Let me tell the tale: The Tragedy of Boeing (Warning: this short tale is a massive simplification of Boeing’s hubris. It’s for illustrative purposes only.)
When I was a kid Boeing was the most admired company on the planet. Today it’s a busted flush.
It is moving its corporate HQ to Washington which I reckon reflects a realisation among senior management its only hope is for Military contracts to rebuild the firm. I won’t be in the least surprised if it’s split: the passenger airliner business going bust, and the rump successor firm orbiting the Beltway Military-Industrial Complex.
10-years ago Boeing was making billions as the most successful aircraft maker on the planet. What went wrong? The C-Suite executives saw ultra-low interest rates as the opportunity to enrich themselves and keep shareholders happy. It was a direct consequence of monetary experimentation. The returns being made from the venerable B-737 and B-747 programmes, and promising Dreamliner and B-777 upgrades, looked great.
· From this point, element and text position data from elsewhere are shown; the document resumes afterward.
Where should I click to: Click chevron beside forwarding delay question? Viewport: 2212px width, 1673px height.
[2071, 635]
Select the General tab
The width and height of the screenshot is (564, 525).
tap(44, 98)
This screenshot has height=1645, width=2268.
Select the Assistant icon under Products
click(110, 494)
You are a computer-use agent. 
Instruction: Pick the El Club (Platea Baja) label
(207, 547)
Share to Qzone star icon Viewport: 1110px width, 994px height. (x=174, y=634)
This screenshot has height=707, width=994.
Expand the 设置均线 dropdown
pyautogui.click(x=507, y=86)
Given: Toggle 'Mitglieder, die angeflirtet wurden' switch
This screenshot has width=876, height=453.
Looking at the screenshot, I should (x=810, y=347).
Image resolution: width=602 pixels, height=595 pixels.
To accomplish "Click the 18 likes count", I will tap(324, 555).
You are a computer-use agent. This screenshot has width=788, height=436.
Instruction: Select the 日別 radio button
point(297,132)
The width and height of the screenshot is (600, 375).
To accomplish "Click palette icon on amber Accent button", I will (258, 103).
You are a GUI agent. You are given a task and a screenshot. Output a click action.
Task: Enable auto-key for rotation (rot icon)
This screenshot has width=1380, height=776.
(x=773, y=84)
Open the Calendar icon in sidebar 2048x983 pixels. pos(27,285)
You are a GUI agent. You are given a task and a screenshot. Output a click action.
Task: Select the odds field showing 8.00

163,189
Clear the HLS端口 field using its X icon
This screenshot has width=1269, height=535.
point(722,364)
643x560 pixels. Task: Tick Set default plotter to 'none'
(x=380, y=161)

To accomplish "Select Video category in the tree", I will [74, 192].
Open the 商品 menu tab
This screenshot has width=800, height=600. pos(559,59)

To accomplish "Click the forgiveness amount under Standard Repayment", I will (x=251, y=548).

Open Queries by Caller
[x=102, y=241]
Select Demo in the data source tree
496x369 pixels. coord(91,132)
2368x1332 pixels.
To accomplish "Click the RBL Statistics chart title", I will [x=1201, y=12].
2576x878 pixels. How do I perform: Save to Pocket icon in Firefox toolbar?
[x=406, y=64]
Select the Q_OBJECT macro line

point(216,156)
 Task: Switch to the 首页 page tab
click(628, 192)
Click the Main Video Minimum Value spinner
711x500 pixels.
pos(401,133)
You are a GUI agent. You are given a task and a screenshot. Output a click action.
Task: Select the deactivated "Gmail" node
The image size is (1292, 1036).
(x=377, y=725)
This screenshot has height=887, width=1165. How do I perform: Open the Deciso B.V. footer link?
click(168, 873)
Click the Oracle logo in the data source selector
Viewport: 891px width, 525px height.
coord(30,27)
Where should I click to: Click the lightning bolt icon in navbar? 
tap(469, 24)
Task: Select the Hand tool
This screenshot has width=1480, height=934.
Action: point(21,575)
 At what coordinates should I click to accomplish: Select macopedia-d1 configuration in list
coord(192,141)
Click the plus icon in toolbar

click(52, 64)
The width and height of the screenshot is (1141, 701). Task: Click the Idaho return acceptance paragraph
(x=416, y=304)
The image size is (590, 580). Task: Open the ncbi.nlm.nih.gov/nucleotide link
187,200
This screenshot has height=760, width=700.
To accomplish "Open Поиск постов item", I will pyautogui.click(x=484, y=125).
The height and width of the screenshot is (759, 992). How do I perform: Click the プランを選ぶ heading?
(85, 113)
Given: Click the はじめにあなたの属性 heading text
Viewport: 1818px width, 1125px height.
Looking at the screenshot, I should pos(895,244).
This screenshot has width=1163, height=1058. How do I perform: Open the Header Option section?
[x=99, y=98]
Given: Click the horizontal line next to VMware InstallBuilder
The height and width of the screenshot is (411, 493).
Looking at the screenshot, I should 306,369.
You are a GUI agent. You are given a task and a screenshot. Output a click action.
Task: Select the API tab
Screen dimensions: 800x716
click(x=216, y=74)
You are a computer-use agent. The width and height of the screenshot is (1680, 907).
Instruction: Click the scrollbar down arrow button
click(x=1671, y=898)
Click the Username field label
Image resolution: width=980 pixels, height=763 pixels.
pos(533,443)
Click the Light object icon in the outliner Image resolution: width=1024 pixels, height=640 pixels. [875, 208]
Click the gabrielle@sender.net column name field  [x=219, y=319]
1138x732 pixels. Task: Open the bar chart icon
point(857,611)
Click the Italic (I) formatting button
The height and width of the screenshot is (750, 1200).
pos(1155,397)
But management invested all the profits, and borrowed even more cheap money from the bond market – and used it all to buy back their own stock, pushing up the share price with bigger bonuses for management. (Aided by quiescent shareholders snoozing as the shareprice rose..)
Meanwhile, management also cut costs. Build quality fell. They underinvested – ultimately the disastrous B-737 Max programme, and the 346 deaths, were due to Boeing’s sshort-term orientated management stretching a tired old design rather than investing in a new design that could have created the next 50-year profit stream.
Today Boeing is a heavily indebted firm without a single modern airliner design anyone really wants to buy. Passengers will fly for the cheapest cost, but they’d rather fly on an Airbus. Airbus is outselling Boeing. Airbus has the financial capacity to invest in the next generation of fuel-efficient aircraft. Boeing does not. It is bust… and that’s why it’s moving closer to Washington rather than its manufacturing roots back in Seattle.
Why did it all go wrong? Because ultra-low interest rates enabled and made it more efficient for the management (higher bonuses) and shareholders (rising stock price) to embark on stock buybacks rather than invest in new plant and new planes.
Take the same story and apply the lessons to hundreds of thousands of Western Firms that mispriced capital and investment in the Twenty-Teens, from debt-zombies to indebted growth stocks, and you can see Central Banks have left us not just an inflation legacy, but a debt and management crisis also.